*EXERCISE*
Copying starts at the line containing "Filter by Needs Review status" and stops after the last line of the records; each line is repeated exactly, and pictures are skipped.

[Screenshot grounding data]
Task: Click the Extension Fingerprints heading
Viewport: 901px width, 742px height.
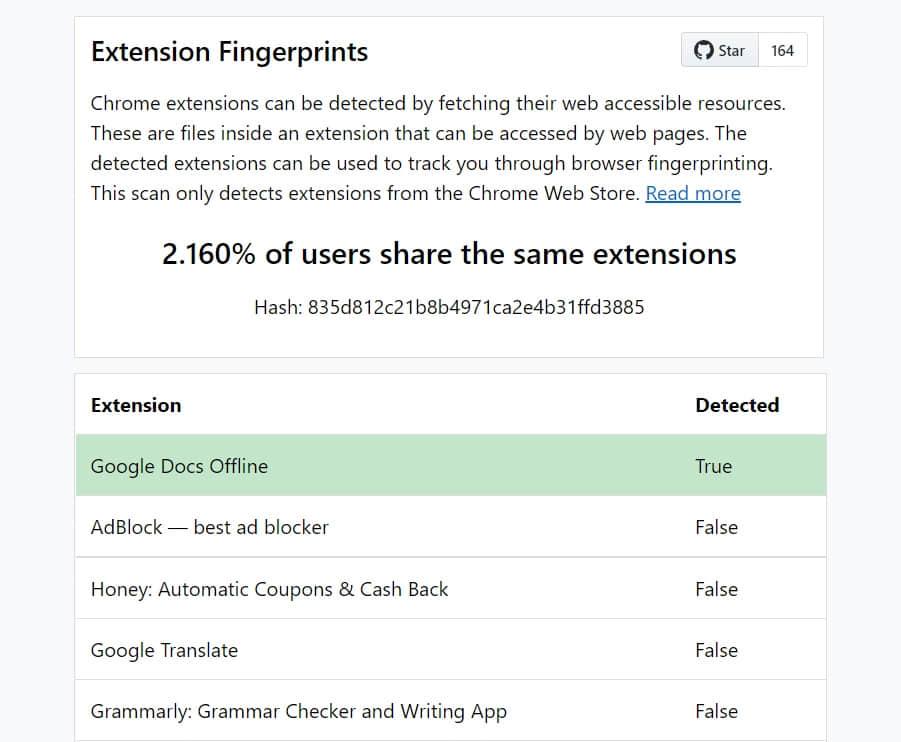Action: click(x=229, y=52)
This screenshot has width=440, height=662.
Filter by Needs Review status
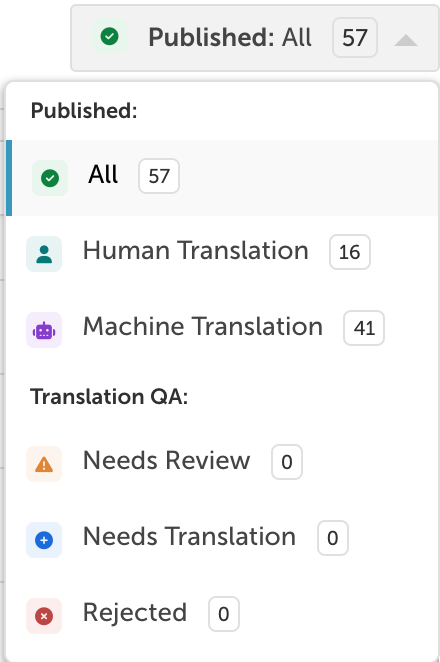[x=222, y=462]
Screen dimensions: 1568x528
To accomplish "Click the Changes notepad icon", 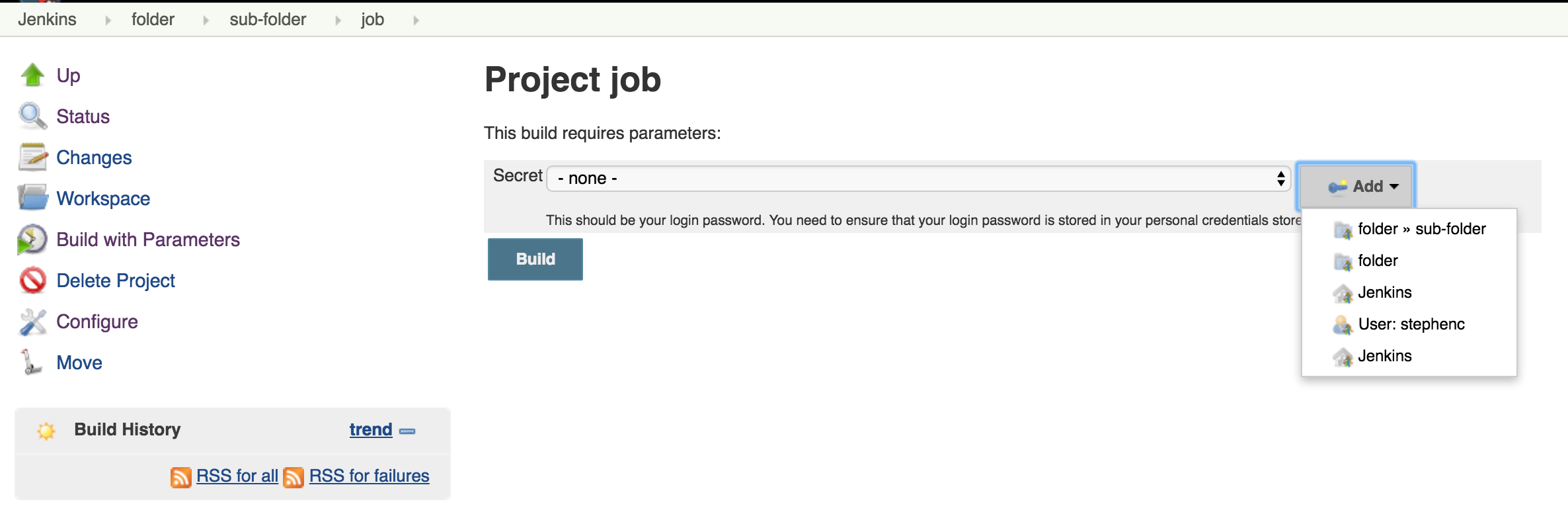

*EXERCISE ANSWER*
Filter by Needs Review status
[x=222, y=462]
Screen dimensions: 1568x528
To accomplish "Click the Changes notepad icon", 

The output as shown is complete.